Aller jusqu’au bout, voilà ce qu’espère depuis 1999 le Dr Catherine Bonnet, psychiatre d’enfants, qui a fait sept tentatives auprès de parlementaires, pour qu’ils imposent l’obligation de signalement et modifient en ce sens la loi de 2004 sur l’accueil et la protection de l’enfance.

 

“Nous défendons l’idée que l’obligation de signaler un soupçon protège le médecin”
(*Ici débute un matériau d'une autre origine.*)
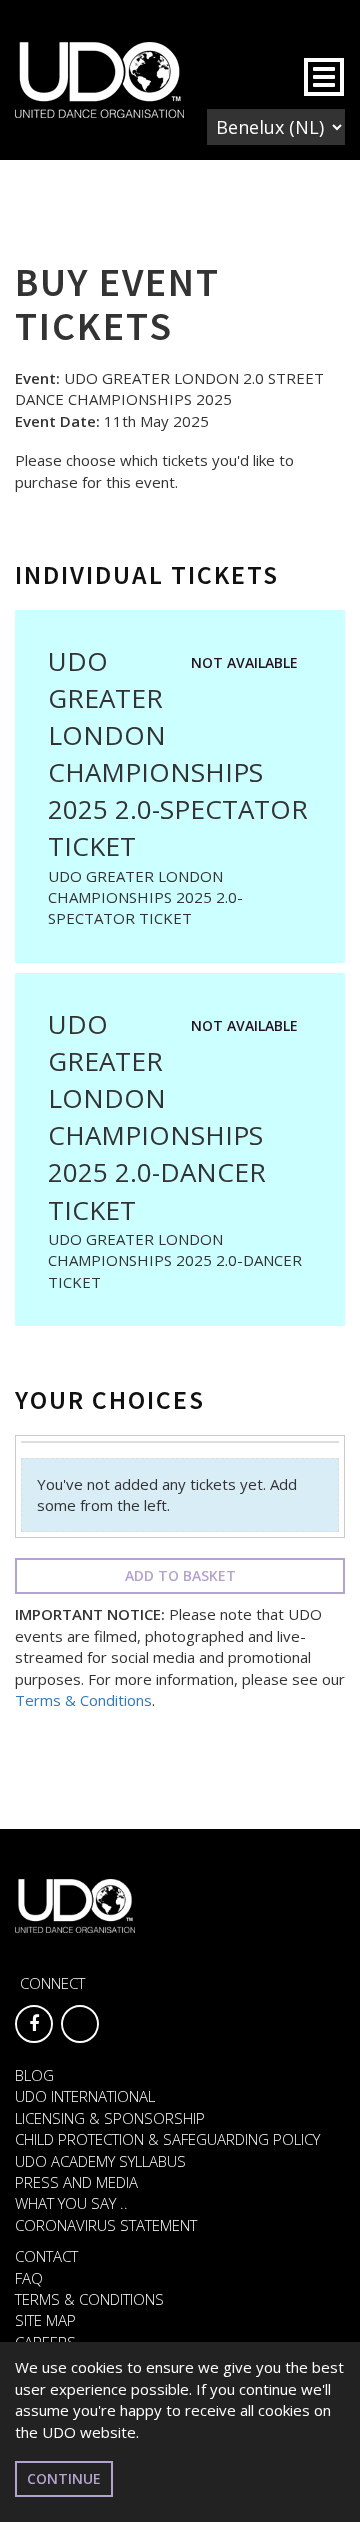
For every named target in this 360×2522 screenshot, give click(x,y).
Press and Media (76, 2182)
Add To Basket (180, 1575)
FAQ (29, 2278)
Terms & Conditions (83, 1700)
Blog (34, 2075)
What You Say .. (71, 2203)
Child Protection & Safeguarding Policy (167, 2139)
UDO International (85, 2096)
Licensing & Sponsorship (110, 2118)
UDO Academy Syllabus (100, 2161)
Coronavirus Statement (106, 2225)
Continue (64, 2478)
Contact (46, 2256)
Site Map (45, 2320)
Avec Eric de Montgolfier, procureur général honoraire et le Dr Jean-Louis Chabernaud, pédiatre hospitalier et président du SNPEH (syndicat national des pédiatres des établissements hospitaliers), cette praticienne qui a fait l’objet de 6 plaintes disciplinaires et 2 plaintes pénales en sept ans, a rédigé une lettre à destination des parlementaires, où ils exposent leurs arguments. “Nous avons rédigé cette lettre ouverte car nous n’avons pas été auditionnés. Nous ne comprenons pas pourquoi. Nous défendons l’idée que l’obligation de signaler un soupçon protège le médecin. Il appartient ensuite au procureur de faire l’enquête”. Il est ainsi défendu, dans la lettre ouverte, l’idée que “tant que le médecin aura la faculté de choisir entre s’abstenir ou signaler, il restera exposé plus facilement à la contestation de son initiative”. Pour ces spécialistes, le choix expose davantage la responsabilité que l’obligation :”il n’est pas de nature à dissuader les plaintes, mais au contraire à les encourager sans que le praticien puise exciper de l’ordre de la loi”.

En outre, l’obligation peut empêcher la récidive et le risque de violences intrafamiliales. Elle est en vigueur aux USA, au Canada et dans 12 pays d’Europe. “La France est très en retard, constate le Dr Bonnet. Il n’y a pas de démocratie pour les enfants. Malgré les recommandations de la HAS en 2011, les poursuites contre les professionnels continuent. Les formations ne suffisent pas. Il faut aller jusqu’au bout”. Les signataires de cette lettre ouverte demandent la tenue d’un débat, réunissant tous les partis politiques, un travail conjoint.

Soutenue à l’unanimité par l’Assemblée et le Sénat, la proposition de loi Giudicelli doit être signée d’ici 8 à 15 jours par le président de la République pour devenir une loi. Elle sera applicable dès le lendemain de sa publication au journal officiel.